Sarebbero già almeno una ventina i morti nelle manifestazioni anti Kabila che sono esplose nella Repubblica Democratica del Congo. Fra le vittime anche dei poliziotti, linciati dalla folla inferocita. Le proteste sono scoppiate dopo che la commissione elettorale aveva postposto la data delle elezioni che si sarebbero dovute tenere in novembre.
L’opposizione accusa, giustamente, il presidente di voler allungare indefinitamente i tempi delle elezioni presidenziali per restare al potere oltre i due mandati stabiliti dalla Costituzione. Kabila infatti afferma che le elezioni non sarebbero trasparenti se si svolgessero senza realizzare prima una larga riforma dell’amministrazione che consenta un voto regolare. Ovviamente un pretesto dato che lui è stato eletto in questa situazione.
Nelle proteste di queste ore la popolazione dice di voler fare ricorso all’articolo 64 della Costituzione che afferma la legittimità del cittadino a protestare se qualcuno prende il potere contro la legge.
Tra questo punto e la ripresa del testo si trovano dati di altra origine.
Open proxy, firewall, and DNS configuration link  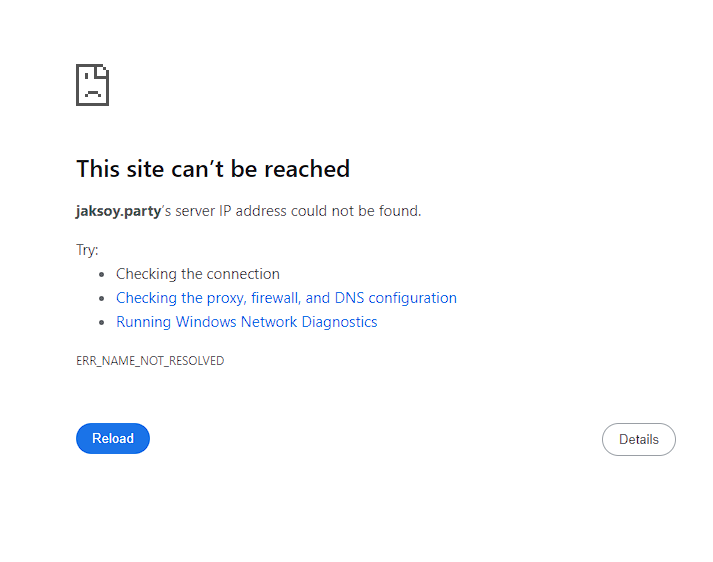286,298
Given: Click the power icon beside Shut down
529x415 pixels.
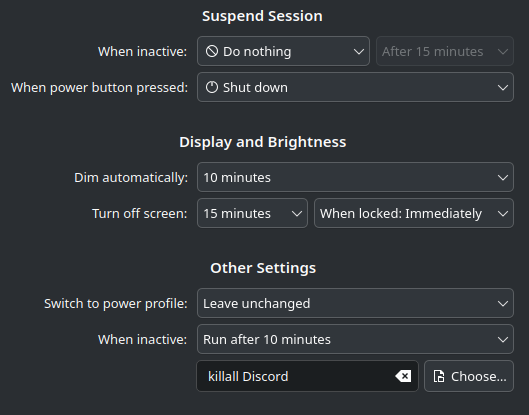Looking at the screenshot, I should [x=212, y=87].
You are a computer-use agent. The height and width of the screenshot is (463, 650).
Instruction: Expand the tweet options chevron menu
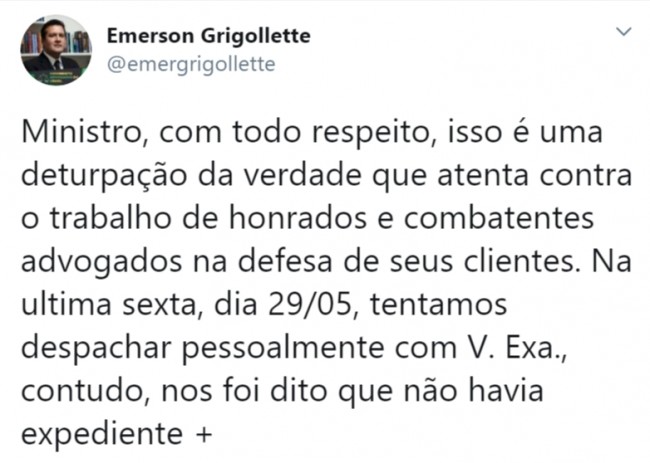[623, 32]
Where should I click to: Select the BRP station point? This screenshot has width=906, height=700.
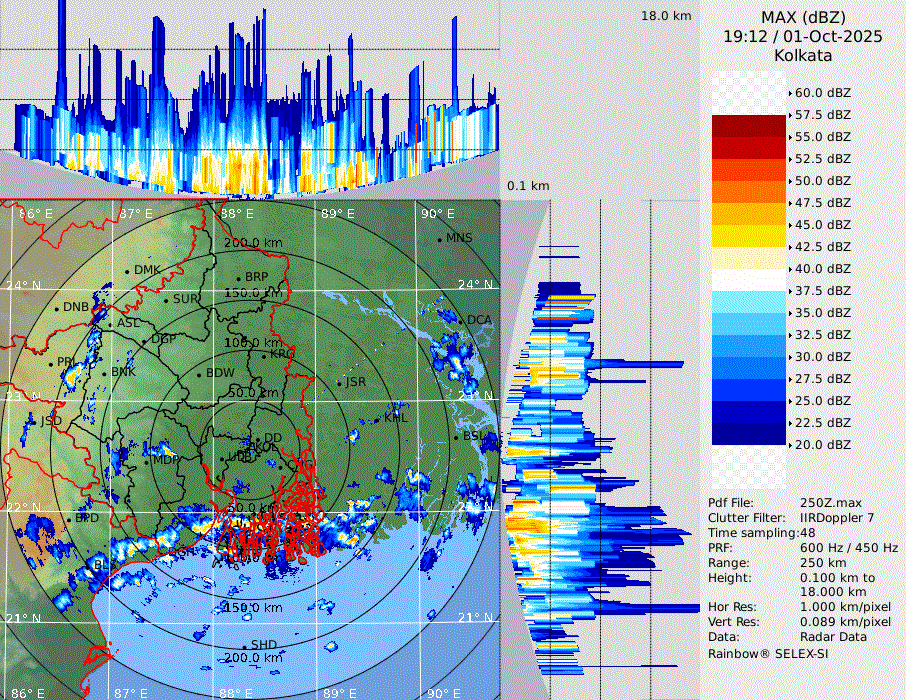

Ma lo stesso articolo è contradditorio perché afferma anche il diritto alla repressione verso chi protesta contro l’ordine costituito.
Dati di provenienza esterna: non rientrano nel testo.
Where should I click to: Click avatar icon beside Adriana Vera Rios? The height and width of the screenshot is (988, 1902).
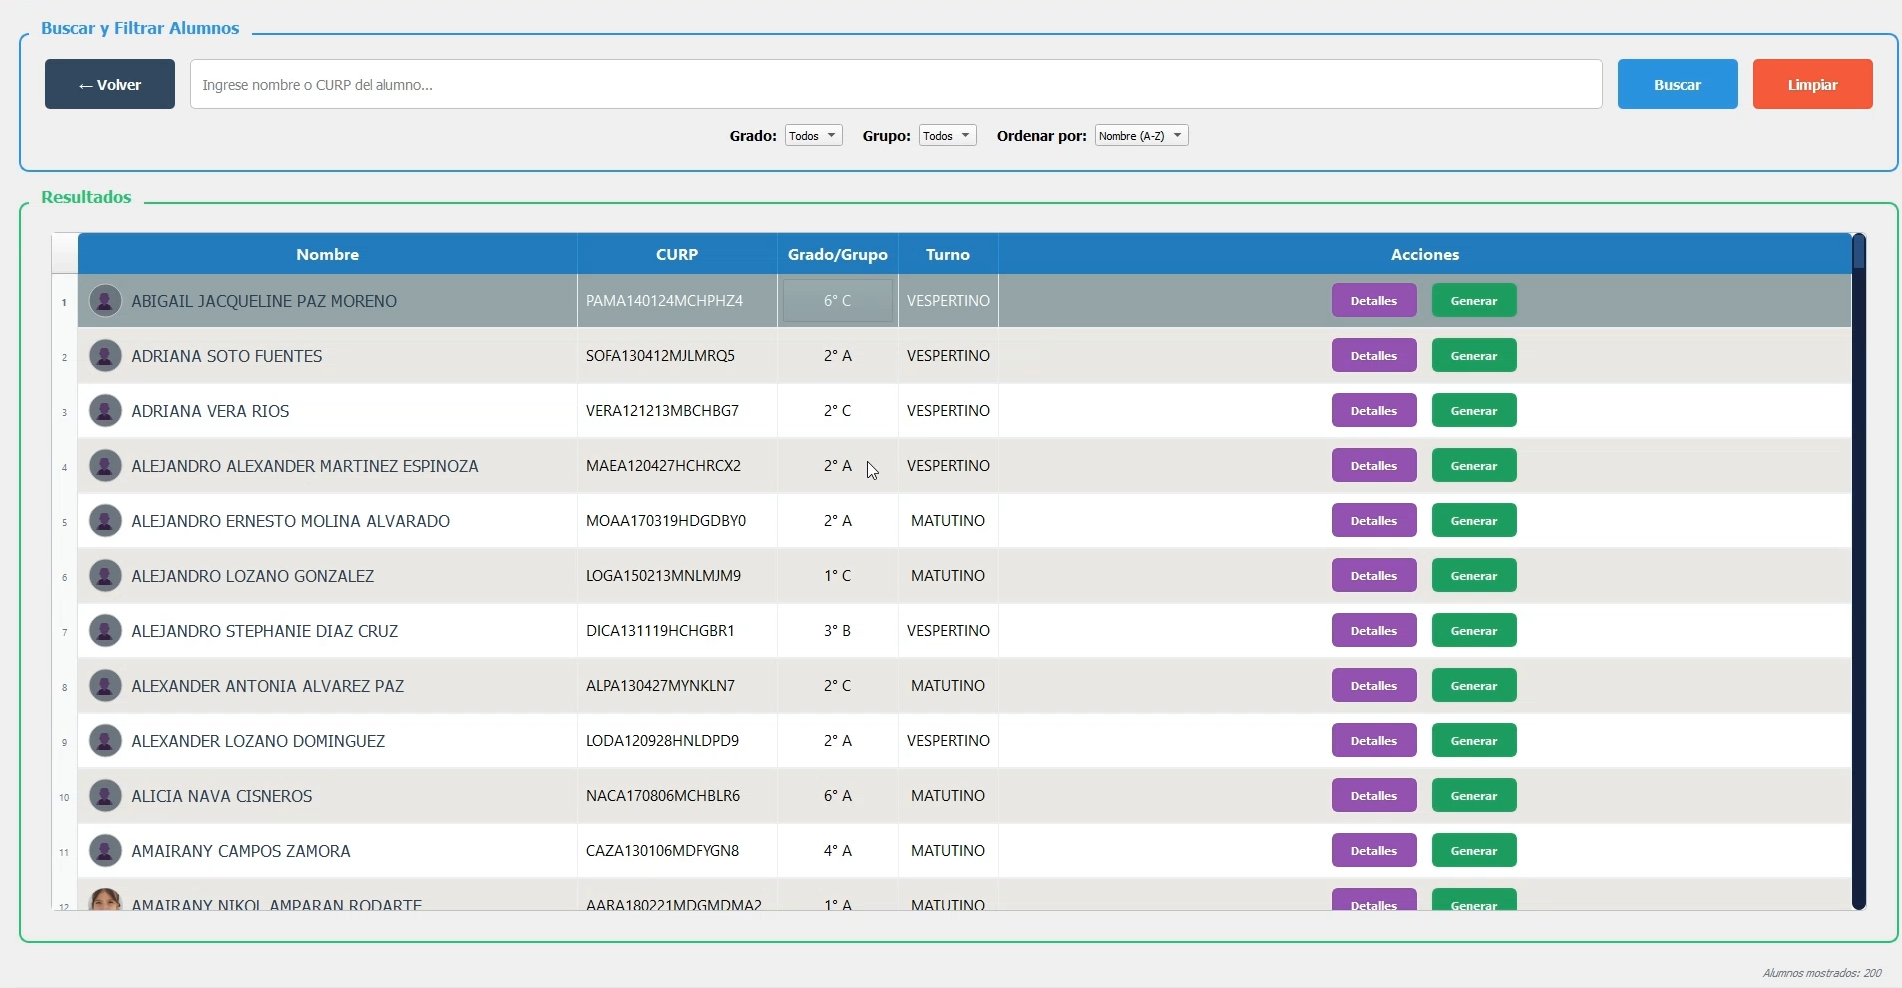105,411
Ma legge a parte, ciò che sta avvenendo a Kinshasa era largamente previsto, anzi atteso. In Congo e nella regione dei Grandi Laghi, della quale l’RDC fa parte si gioca una partita importante: quattro presidenti alleati cercano di rimanere al potere a tutti i costi: Nkurunziza in Burundi, Kagame in Ruanda, Musseweni in Uganda e Kabila in Congo. Hanno l’appoggio di quasi tutta l’Africa e il silenzio complice dell’Unione Africana. Sotto questa cappa però c’è una società civile che non vuole disfarsi di questi presidenti dinosauri.